* BERT used GPT's architecture but trained in a different way. Instead of training a language model, they forced the model predict holes in a text and predicting whether two sentences go one after another. (https://arxiv.org/abs/1810.04805)
* The paper in the top post found out that if we fine tune several models in the same way as in BERT, we get improvement in each of the fine tuned models.
The BERT paper also introduced BERT Base, with is 12 layers with approximately the same number of parameters as GPT, but still outperforms GPT on GLUE.
I’m interested in this space and the technical aspects. However, can someone enlighten me as to specific problems these models solve? Any real world implementations? Eg we had this problem, we used this tool, these are the outcomes?

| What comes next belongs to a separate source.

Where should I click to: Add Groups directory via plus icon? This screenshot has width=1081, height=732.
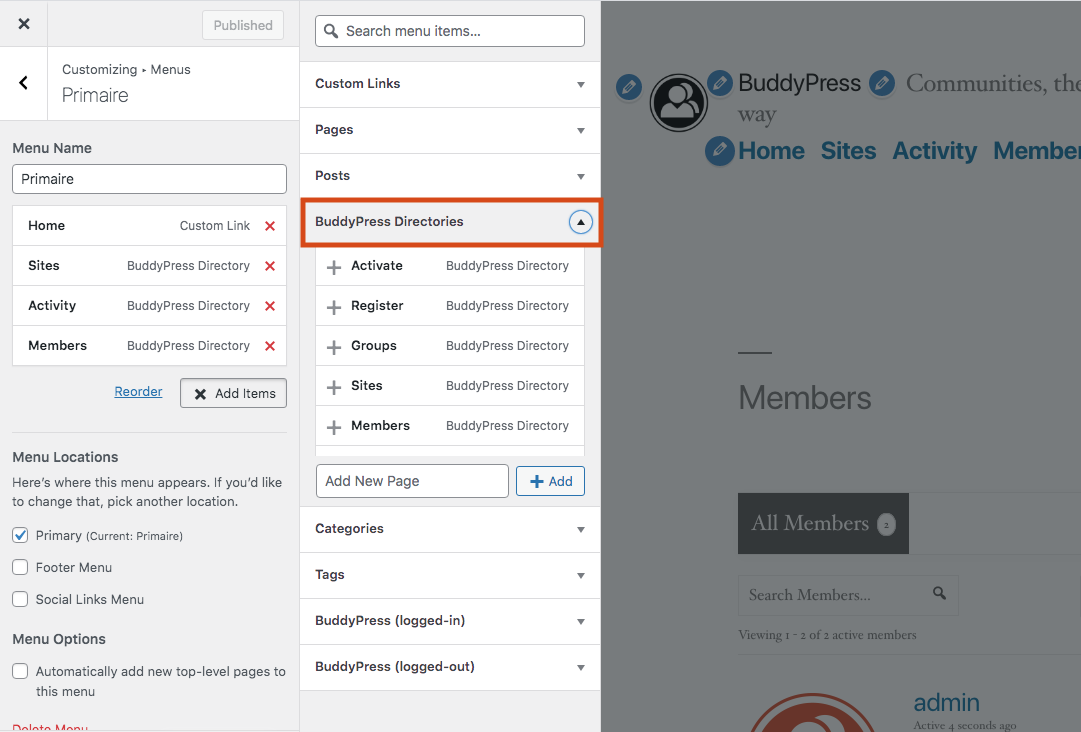coord(334,347)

Document ranking, question answering, caption creation, keyword generation. Basically these model are super useful to search engines or any kind of engine that performs some kind of reasoning with text.
"Microsoft will release the code and pre-trained models.", though there is no pointer to where the release will happen. Training gargantuan language models is getting quite expensive, so releasing code + pre-trained models is significant.
The architecture is a derivation of PyTorch BERT [0], with an MTL loss function on top.
It's relatively small modification of BERT with multi-task fine-tuning and slightly different output heads. It should be easy for any NLP researcher to replicate.
TPU is also slow, they used pod with 64 TPUs for training BERT.
You probably can achieve similar result using distributed training on multiple GPU machines.
>The training procedure of MT-DNN consists of two stages: pretraining and multi-task fine-tuning. The pretraining stage follows that of the BERT model (Devlin et al., 2018). The parameters of the lexicon encoder and Transformer encoder are learned using two unsupervised prediction tasks: masked language modeling and next sentence pre- diction.3
and this:
>Our implementation of MT-DNN is based on the PyTorch implementation of BERT4. We used Adamax (Kingma and Ba, 2014) as our optimizer with a learning rate of 5e-5 and a batch size of 32. The maximum number of epochs was set to 5. A linear learning rate decay schedule with warm-up over 0.1 was used, unless stated otherwise. Fol- lowing (Liu et al., 2018a), we set the number of steps to 5 with a dropout rate of 0.1. To avoid the exploding gradient problem, we clipped the gradi- ent norm within 1. All the texts were tokenized using wordpieces, and were chopped to spans no longer than 512 tokens.
>We train with batch size of 256 sequences (256 sequences * 512 tokens = 128,000 tokens/batch) for 1,000,000 steps, which is approximately 40 epochs over the 3.3 billion word corpus.